Could each record be restated word for word?
= = = =
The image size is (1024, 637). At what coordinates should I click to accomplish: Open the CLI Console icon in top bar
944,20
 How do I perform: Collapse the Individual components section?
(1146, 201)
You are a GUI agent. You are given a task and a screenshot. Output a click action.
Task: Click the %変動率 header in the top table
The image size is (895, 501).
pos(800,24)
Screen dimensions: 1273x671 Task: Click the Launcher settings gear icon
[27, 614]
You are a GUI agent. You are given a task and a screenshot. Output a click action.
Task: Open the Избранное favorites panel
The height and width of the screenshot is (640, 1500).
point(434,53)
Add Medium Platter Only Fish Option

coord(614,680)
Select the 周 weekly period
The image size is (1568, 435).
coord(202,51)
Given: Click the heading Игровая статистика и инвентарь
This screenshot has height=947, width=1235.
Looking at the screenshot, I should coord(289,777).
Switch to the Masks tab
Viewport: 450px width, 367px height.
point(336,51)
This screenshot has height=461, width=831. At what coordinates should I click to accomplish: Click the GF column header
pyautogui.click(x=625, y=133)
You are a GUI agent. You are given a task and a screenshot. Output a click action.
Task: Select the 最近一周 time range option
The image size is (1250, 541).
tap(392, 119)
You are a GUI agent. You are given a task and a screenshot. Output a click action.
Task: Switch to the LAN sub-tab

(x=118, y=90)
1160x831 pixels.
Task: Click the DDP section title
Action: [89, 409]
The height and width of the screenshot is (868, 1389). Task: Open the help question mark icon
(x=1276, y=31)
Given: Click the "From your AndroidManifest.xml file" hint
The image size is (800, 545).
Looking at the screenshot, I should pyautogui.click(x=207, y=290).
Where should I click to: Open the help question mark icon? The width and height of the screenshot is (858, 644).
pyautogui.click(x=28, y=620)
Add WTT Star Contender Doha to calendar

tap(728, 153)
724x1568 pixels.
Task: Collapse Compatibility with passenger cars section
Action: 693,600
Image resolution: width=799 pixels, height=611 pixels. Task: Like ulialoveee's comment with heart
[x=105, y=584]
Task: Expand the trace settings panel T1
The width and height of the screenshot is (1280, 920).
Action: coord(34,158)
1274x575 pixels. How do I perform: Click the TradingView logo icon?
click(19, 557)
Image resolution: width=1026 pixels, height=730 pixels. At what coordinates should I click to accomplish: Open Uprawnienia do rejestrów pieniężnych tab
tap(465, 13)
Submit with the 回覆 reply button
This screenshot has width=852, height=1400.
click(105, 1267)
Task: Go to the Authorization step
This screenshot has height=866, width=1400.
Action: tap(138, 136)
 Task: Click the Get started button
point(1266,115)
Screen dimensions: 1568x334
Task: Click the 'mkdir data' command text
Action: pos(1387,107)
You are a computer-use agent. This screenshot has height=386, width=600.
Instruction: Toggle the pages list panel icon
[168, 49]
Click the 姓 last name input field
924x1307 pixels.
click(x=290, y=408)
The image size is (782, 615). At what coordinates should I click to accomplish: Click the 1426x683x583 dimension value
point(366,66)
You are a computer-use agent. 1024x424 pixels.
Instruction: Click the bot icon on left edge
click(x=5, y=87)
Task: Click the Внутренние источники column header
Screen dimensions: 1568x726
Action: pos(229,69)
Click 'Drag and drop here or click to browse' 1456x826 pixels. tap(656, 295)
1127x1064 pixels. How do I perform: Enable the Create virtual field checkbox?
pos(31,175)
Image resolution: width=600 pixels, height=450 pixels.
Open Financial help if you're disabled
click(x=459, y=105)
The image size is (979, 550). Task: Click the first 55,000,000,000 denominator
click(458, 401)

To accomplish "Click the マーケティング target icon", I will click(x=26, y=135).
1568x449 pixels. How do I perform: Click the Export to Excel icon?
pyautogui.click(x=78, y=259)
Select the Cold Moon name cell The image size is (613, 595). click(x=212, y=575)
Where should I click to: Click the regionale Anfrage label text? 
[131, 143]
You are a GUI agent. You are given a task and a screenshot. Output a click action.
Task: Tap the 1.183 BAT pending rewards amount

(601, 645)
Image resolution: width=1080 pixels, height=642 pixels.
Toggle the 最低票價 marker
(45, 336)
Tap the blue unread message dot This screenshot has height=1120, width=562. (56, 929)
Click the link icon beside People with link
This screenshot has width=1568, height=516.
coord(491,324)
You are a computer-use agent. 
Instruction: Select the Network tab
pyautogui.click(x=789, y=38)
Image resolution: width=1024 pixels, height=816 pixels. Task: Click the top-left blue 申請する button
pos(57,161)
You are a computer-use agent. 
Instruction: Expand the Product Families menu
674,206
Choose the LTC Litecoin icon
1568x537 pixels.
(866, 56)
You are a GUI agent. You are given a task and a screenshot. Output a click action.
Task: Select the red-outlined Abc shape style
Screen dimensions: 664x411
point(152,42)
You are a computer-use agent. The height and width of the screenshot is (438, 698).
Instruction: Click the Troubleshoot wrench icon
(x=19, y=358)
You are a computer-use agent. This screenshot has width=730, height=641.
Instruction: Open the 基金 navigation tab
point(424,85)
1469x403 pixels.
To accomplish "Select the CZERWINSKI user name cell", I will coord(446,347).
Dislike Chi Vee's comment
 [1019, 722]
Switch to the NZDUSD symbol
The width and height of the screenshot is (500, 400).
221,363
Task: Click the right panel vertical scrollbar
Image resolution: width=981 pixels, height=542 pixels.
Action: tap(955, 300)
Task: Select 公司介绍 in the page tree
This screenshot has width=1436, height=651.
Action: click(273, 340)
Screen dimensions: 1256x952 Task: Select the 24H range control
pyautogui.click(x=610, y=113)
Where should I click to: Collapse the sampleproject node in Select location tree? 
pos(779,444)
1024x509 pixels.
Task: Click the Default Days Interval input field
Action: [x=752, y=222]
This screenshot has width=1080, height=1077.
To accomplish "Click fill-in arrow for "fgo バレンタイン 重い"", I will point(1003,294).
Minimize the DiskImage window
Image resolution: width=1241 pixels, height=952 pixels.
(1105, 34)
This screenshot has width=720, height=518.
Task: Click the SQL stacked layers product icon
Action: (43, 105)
= = = =
Task answer:
The image size is (1024, 637). At what coordinates should I click to accomplish: Open the CLI Console icon in top bar
944,20
 How do I perform: Collapse the Individual components section?
(1146, 201)
You are a GUI agent. You are given a task and a screenshot. Output a click action.
Task: Click the %変動率 header in the top table
The image size is (895, 501).
pos(800,24)
Screen dimensions: 1273x671 Task: Click the Launcher settings gear icon
[27, 614]
You are a GUI agent. You are given a task and a screenshot. Output a click action.
Task: Open the Избранное favorites panel
The height and width of the screenshot is (640, 1500).
point(434,53)
Add Medium Platter Only Fish Option

coord(614,680)
Select the 周 weekly period
The image size is (1568, 435).
coord(202,51)
Given: Click the heading Игровая статистика и инвентарь
This screenshot has height=947, width=1235.
Looking at the screenshot, I should coord(289,777).
Switch to the Masks tab
Viewport: 450px width, 367px height.
point(336,51)
This screenshot has height=461, width=831. At what coordinates should I click to accomplish: Click the GF column header
pyautogui.click(x=625, y=133)
You are a GUI agent. You are given a task and a screenshot. Output a click action.
Task: Select the 最近一周 time range option
The image size is (1250, 541).
tap(392, 119)
You are a GUI agent. You are given a task and a screenshot. Output a click action.
Task: Switch to the LAN sub-tab

(x=118, y=90)
1160x831 pixels.
Task: Click the DDP section title
Action: [89, 409]
The height and width of the screenshot is (868, 1389). Task: Open the help question mark icon
(x=1276, y=31)
Given: Click the "From your AndroidManifest.xml file" hint
The image size is (800, 545).
Looking at the screenshot, I should pyautogui.click(x=207, y=290).
Where should I click to: Open the help question mark icon? The width and height of the screenshot is (858, 644).
pyautogui.click(x=28, y=620)
Add WTT Star Contender Doha to calendar

tap(728, 153)
724x1568 pixels.
Task: Collapse Compatibility with passenger cars section
Action: 693,600
Image resolution: width=799 pixels, height=611 pixels. Task: Like ulialoveee's comment with heart
[x=105, y=584]
Task: Expand the trace settings panel T1
The width and height of the screenshot is (1280, 920).
Action: coord(34,158)
1274x575 pixels. How do I perform: Click the TradingView logo icon?
click(19, 557)
Image resolution: width=1026 pixels, height=730 pixels. At what coordinates should I click to accomplish: Open Uprawnienia do rejestrów pieniężnych tab
tap(465, 13)
Submit with the 回覆 reply button
This screenshot has width=852, height=1400.
click(105, 1267)
Task: Go to the Authorization step
This screenshot has height=866, width=1400.
Action: tap(138, 136)
 Task: Click the Get started button
point(1266,115)
Screen dimensions: 1568x334
Task: Click the 'mkdir data' command text
Action: pos(1387,107)
You are a computer-use agent. This screenshot has height=386, width=600.
Instruction: Toggle the pages list panel icon
[168, 49]
Click the 姓 last name input field
924x1307 pixels.
click(x=290, y=408)
The image size is (782, 615). At what coordinates should I click to accomplish: Click the 1426x683x583 dimension value
point(366,66)
You are a computer-use agent. 1024x424 pixels.
Instruction: Click the bot icon on left edge
click(x=5, y=87)
Task: Click the Внутренние источники column header
Screen dimensions: 1568x726
Action: pos(229,69)
Click 'Drag and drop here or click to browse' 1456x826 pixels. tap(656, 295)
1127x1064 pixels. How do I perform: Enable the Create virtual field checkbox?
pos(31,175)
Image resolution: width=600 pixels, height=450 pixels.
Open Financial help if you're disabled
click(x=459, y=105)
The image size is (979, 550). Task: Click the first 55,000,000,000 denominator
click(458, 401)

To accomplish "Click the マーケティング target icon", I will click(x=26, y=135).
1568x449 pixels. How do I perform: Click the Export to Excel icon?
pyautogui.click(x=78, y=259)
Select the Cold Moon name cell The image size is (613, 595). click(x=212, y=575)
Where should I click to: Click the regionale Anfrage label text? 
[131, 143]
You are a GUI agent. You are given a task and a screenshot. Output a click action.
Task: Tap the 1.183 BAT pending rewards amount

(601, 645)
Image resolution: width=1080 pixels, height=642 pixels.
Toggle the 最低票價 marker
(45, 336)
Tap the blue unread message dot This screenshot has height=1120, width=562. (56, 929)
Click the link icon beside People with link
This screenshot has width=1568, height=516.
coord(491,324)
You are a computer-use agent. 
Instruction: Select the Network tab
pyautogui.click(x=789, y=38)
Image resolution: width=1024 pixels, height=816 pixels. Task: Click the top-left blue 申請する button
pos(57,161)
You are a computer-use agent. 
Instruction: Expand the Product Families menu
674,206
Choose the LTC Litecoin icon
1568x537 pixels.
(866, 56)
You are a GUI agent. You are given a task and a screenshot. Output a click action.
Task: Select the red-outlined Abc shape style
Screen dimensions: 664x411
point(152,42)
You are a computer-use agent. The height and width of the screenshot is (438, 698).
Instruction: Click the Troubleshoot wrench icon
(x=19, y=358)
You are a computer-use agent. This screenshot has width=730, height=641.
Instruction: Open the 基金 navigation tab
point(424,85)
1469x403 pixels.
To accomplish "Select the CZERWINSKI user name cell", I will coord(446,347).
Dislike Chi Vee's comment
 [1019, 722]
Switch to the NZDUSD symbol
The width and height of the screenshot is (500, 400).
221,363
Task: Click the right panel vertical scrollbar
Image resolution: width=981 pixels, height=542 pixels.
Action: tap(955, 300)
Task: Select 公司介绍 in the page tree
This screenshot has width=1436, height=651.
Action: click(273, 340)
Screen dimensions: 1256x952 Task: Select the 24H range control
pyautogui.click(x=610, y=113)
Where should I click to: Collapse the sampleproject node in Select location tree? 
pos(779,444)
1024x509 pixels.
Task: Click the Default Days Interval input field
Action: [x=752, y=222]
This screenshot has width=1080, height=1077.
To accomplish "Click fill-in arrow for "fgo バレンタイン 重い"", I will point(1003,294).
Minimize the DiskImage window
Image resolution: width=1241 pixels, height=952 pixels.
(1105, 34)
This screenshot has width=720, height=518.
Task: Click the SQL stacked layers product icon
Action: (43, 105)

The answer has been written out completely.